Monday, October 3, 2016

What is your objective for your children?

Noah and his Hannah
A friend told me that it was time to give an update on my children, so here goes.  Noah seems to be settling well into his work in Washington DC as a background investigator for a federal contractor.  He is learning to negotiate Washington traffic and seems to enjoy the challenges in his work.  I'm happy because I think this position is a good fit for Noah and at the same time, he is contributing to keeping our country safe.  I'm also thankful for Facebook Messenger which allows me to keep in contact with him.  Hopefully we will get to see him at Christmas.

Hannah is living at home, working full-time, and recently started grad school at Western Michigan University in a specialty program for Alcohol and Drug Abuse.  Her passion is social work and many of our conversations center around that passion. Last week I had the opportunity to drive with Hannah to Lake City, MI to visit Bob's mom.  On the way back we had an interesting conversation that went something like this:
Hannah:  What I don't understand is what people's objectives
are for their children.  Is it only for them to be happy?  Or for them to also be well-adjusted, contributing members of society?

Renita:  Well-adjusted, contributing members of society would be great.  But, wait a minute, are you saying that your childhood wasn't happy?  (Pause)

Renita (cont'd):  It's not like we moved from the countryside into a high crime urban neighborhood with drug houses and prostitution on our street when you were four years old.....oh yeah...we did...(pause)
...It's not like we sent you to a failing closing public school for which your dad lost his job, and you and your brother were the only white children when you were eight years old....oh yeah...we did...(pause)

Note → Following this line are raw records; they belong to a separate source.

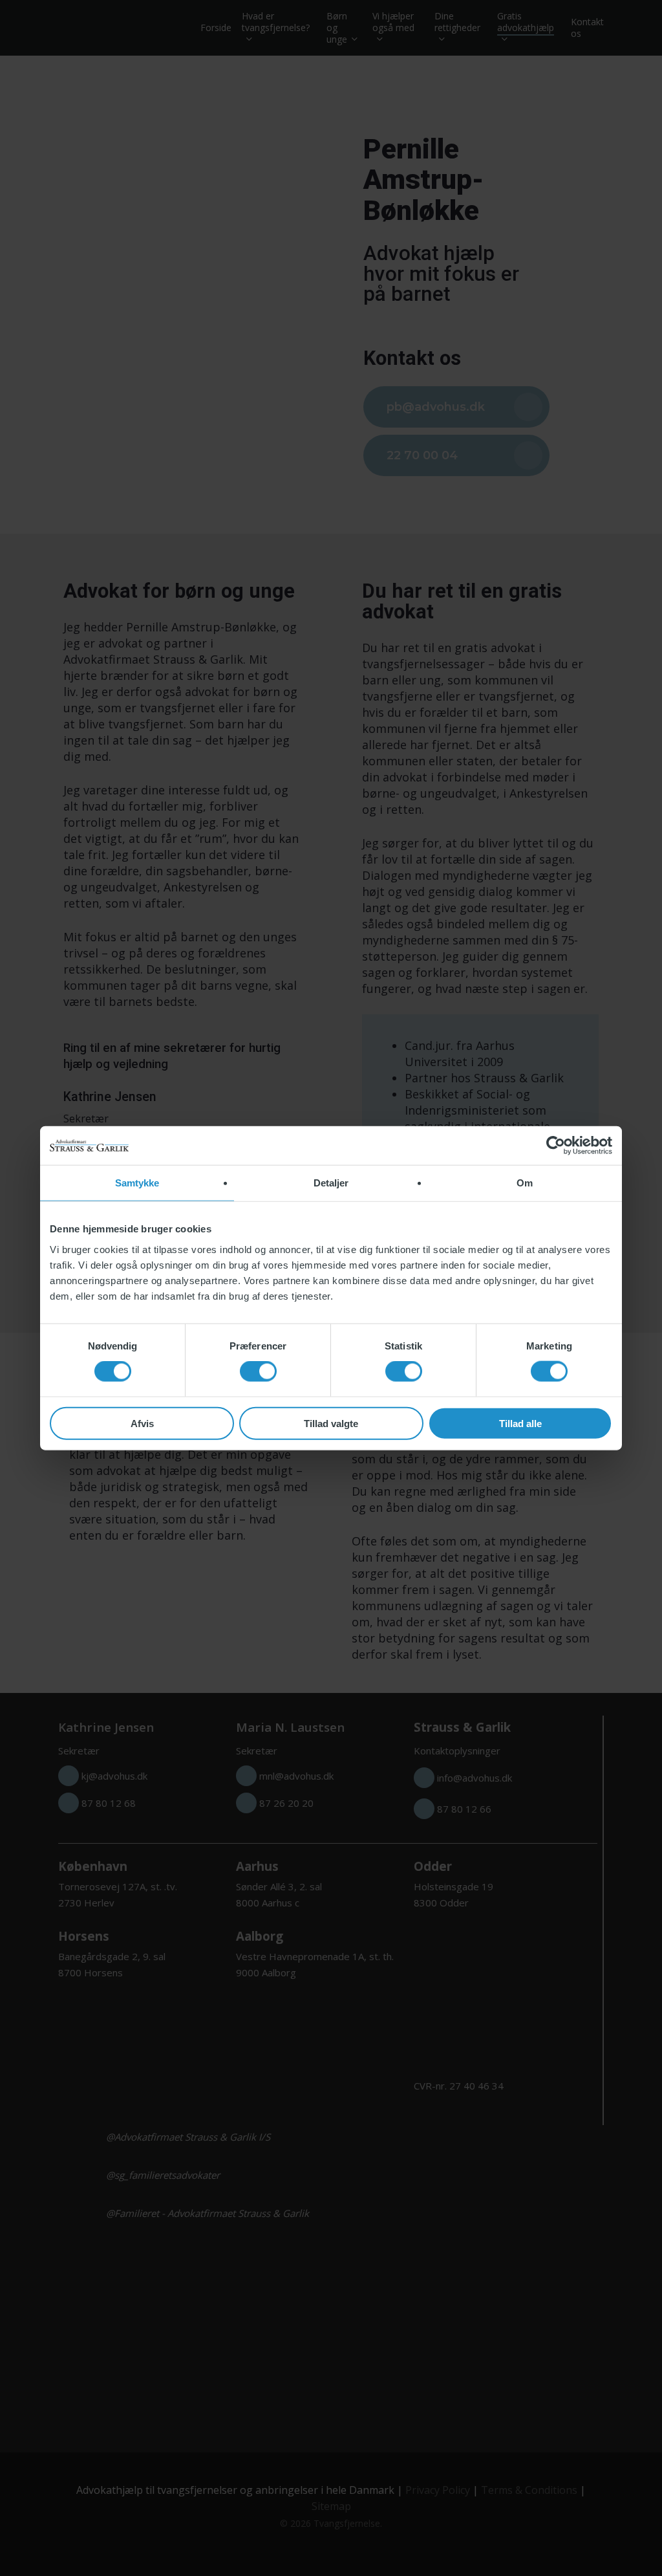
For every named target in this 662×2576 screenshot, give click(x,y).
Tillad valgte (331, 1422)
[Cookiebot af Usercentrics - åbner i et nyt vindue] (555, 1145)
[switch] (258, 1371)
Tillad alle (520, 1422)
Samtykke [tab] (137, 1182)
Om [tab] (525, 1182)
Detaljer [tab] (331, 1182)
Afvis (142, 1422)
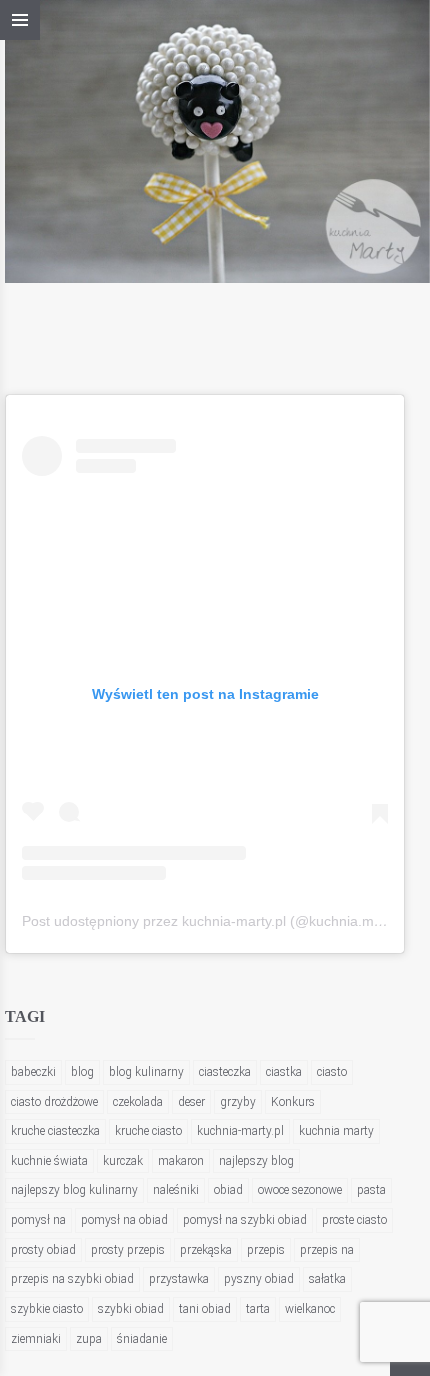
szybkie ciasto (47, 1309)
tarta (258, 1309)
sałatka (327, 1279)
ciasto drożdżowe (54, 1102)
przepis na (327, 1250)
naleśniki (176, 1190)
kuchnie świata (49, 1161)
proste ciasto (354, 1220)
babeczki (33, 1072)
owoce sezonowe (300, 1190)
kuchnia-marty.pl (240, 1131)
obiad (228, 1190)
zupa (89, 1339)
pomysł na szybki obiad (245, 1220)
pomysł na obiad (124, 1220)
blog (82, 1072)
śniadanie (142, 1339)
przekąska (206, 1250)
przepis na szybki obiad (72, 1279)
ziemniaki (36, 1339)
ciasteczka (225, 1072)
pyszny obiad (259, 1279)
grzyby (238, 1102)
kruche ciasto (148, 1131)
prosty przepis (128, 1250)
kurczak (123, 1161)
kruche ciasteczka (55, 1131)
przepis (266, 1250)
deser (191, 1102)
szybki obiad (131, 1309)
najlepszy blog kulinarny (74, 1190)
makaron (181, 1161)
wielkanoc (310, 1309)
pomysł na (38, 1220)
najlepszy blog (256, 1161)
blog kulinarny (146, 1072)
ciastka (284, 1072)
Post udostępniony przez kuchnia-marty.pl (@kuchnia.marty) (212, 921)
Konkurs (293, 1102)
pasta (371, 1190)
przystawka (179, 1279)
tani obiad (205, 1309)
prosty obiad (43, 1250)
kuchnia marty (336, 1131)
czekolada (138, 1102)
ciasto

...It's not like we moved you to a war torn country where there was no running water or electricity when you were twelve years old...oh yeah...we did...(pause)

...It's not like you lost an important family member when you were sixteen years old....oh did...(pause)
...Well, ummmmm... at least I didn't sell you into the sex trade!
My Hannah, in Washington DC
My goodness, Hannah.  We gave you a tough challenging childhood! 
Hannah:  But that's the thing, Mom.  It was challenging to be sure, but you and Dad were always there for me (well, until Dad was not).  All decisions were made together through discussion.  And you processed everything with us.  Too many parents seek only their children's happiness and comfort, and fail to produce well-adjusted contributing members of society.  Part of the reason that my childhood was happy was because I learned very early on that you respected me and I learned to respect you.  Respect was a mutual expectation.  I was happy to hang out at home because I loved being with you guys.  I feel that the problem with many parents is that they come down too hard on the happiness or too hard on the discipline, but if you have mutual respect you don't have to come down hard on either side.   Don't get me wrong, I thought some of your rules were unfair growing up, but it was not because you didn't explain them to me but because I thought I was smarter than your rules.  Also, I know that even though we discussed the rules, the rules weren't up for discussion.  There was consistency and an intentional consciousness of everything we did. 
This was only a snapshot of a discussion that we had for quite some time.  I am still waiting to see if one day my kids will say that we "sacrificed them for the ministry" as many missionary kids say of their parents.  Bob and I worked very hard to not allow that to happen.  That is why we didn't send them to boarding school, but home schooled when there wasn't a better option.  When they went to the public school, I dropped them off and picked them up every day, and was home when they were home so that they would never be "latch-key" kids.  We had regular family meetings.  We told stories around the dinner table.  And every dinner also had high points and low points from the day, shared by adults and kids alike.  When we moved from Liberia to Ghana, we had a family meeting to discuss, before God, what were our "must-haves," our "like-to-have," and our "would be very nice to have" options.  Running water and electricity were not on anyone's "must-have" list but both kids had "a school with friends" on their "must-have" list, which is why Ghana was a good choice for them.  We certainly didn't do everything right, and they can testify to lots of mistakes, but our objective was happy AND well adjusted, contributing members of society. Clearly, taking them outside of their comfort zone was part of that process.

It is fun to have adult conversations with my children and to hear their perspective on their childhood.  Bob and I sometimes wondered whether our call to the mission field was going to be more about them then about us and any work we might accomplish.  Lots of these things are only seen in hindsight, so at age 23 and 21 it still is probably to early to tell.  But I continue to thank God for the privilege of knowing Hannah and Noah and trust their Heavenly Father to meet their needs according to His riches in glory!